Seçilmiş bölüm:
◆ ◆ ◆
Peki, biz ne yapacağız sağlıkta başarılı olmak için? Burada samimiysek -bu komisyon tabii çalışacak, başarılı şeyler yapacağına da eminim- aslında şunları yapmak gerekiyor:
Öncelikle, Türk Ceza Kanunu’na sağlıkta şiddet ile ilgili maddeleri eklemek zorundayız. Bunu eklemiyorsak bu komisyon, maalesef, sadece bir rapor hazırlamakla kalır.
Yine, başta Doktor Ersin Arslan olmak üzere görevi başında bu tür saldırıya uğrayan meslektaşlarımızın geride kalan yakınlarının geleceklerinin güvence altına alınması ve sorumluluğun yerine getirilmesi için tedbir alınması lazım. Bunu da Bakanlığın yapması lazım.
Yine, kurduğunuz doktor şikâyet hattı, kısa adı “SABİM” olan Sağlık Bakanlığı İletişim Merkezinin, sağlıkçılara, hekimlere yönelik bir şiddet unsuru olarak kullanılmasına son verilmesi lazım. Hattın bu yönüyle işlevinin gözden geçirilinceye kadar durdurulduğunun da açıklanması lazım. Eğer tedbir alacaksak bunları yapmak zorundayız.
◆ ◆ ◆
Verilen satırlar:

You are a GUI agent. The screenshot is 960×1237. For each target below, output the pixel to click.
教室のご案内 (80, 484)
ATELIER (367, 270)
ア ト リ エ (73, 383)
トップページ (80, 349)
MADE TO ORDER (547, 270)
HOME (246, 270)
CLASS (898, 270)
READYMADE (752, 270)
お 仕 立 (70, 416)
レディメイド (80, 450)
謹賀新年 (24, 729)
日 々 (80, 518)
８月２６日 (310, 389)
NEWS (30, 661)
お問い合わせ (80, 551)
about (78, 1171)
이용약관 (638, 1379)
◆ ◆ ◆
Görev 1:
Aşağıdaki ifadeler seçilmiş bölümle örtüşüyor mu? Her biri için evet ya da hayır deyin ve karara dayanak olan sözleri bölümden aynen alıntılayın.
(a) Konuşmacı, Türk Ceza Kanunu'na sağlıkta şiddetle ilgili maddeler eklenmesi gerektiğini söylüyor.
(b) Konuşmacı, SABİM hattının tamamen kaldırılmasını istiyor.
(c) Konuşmacıya göre saldırıya uğrayan meslektaşların yakınları için tedbiri Bakanlık almalı.
Görev 2: Verilen satırları, ilk satırdan "お 仕 立 (70, 416)" geçen satıra kadar (iki uç da dahil), No ve Satır sütunlarıyla bir Markdown tablosu olarak düzenleyin. Boş satırları atlayın.
Seçilmiş bölüm ile satırlar arasında hiçbir bağ yoktur.

Beklenen yanıt 1:
(a) Evet: "Öncelikle, Türk Ceza Kanunu’na sağlıkta şiddet ile ilgili maddeleri eklemek zorundayız."
(b) Hayır: "Hattın bu yönüyle işlevinin gözden geçirilinceye kadar durdurulduğunun da açıklanması lazım."
(c) Evet: "Bunu da Bakanlığın yapması lazım."

Beklenen yanıt 2:
| No | Satır |
|---|---|
| 1 | You are a GUI agent. The screenshot is 960×1237. For each target below, output the pixel to click. |
| 2 | 教室のご案内 (80, 484) |
| 3 | ATELIER (367, 270) |
| 4 | ア ト リ エ (73, 383) |
| 5 | トップページ (80, 349) |
| 6 | MADE TO ORDER (547, 270) |
| 7 | HOME (246, 270) |
| 8 | CLASS (898, 270) |
| 9 | READYMADE (752, 270) |
| 10 | お 仕 立 (70, 416) |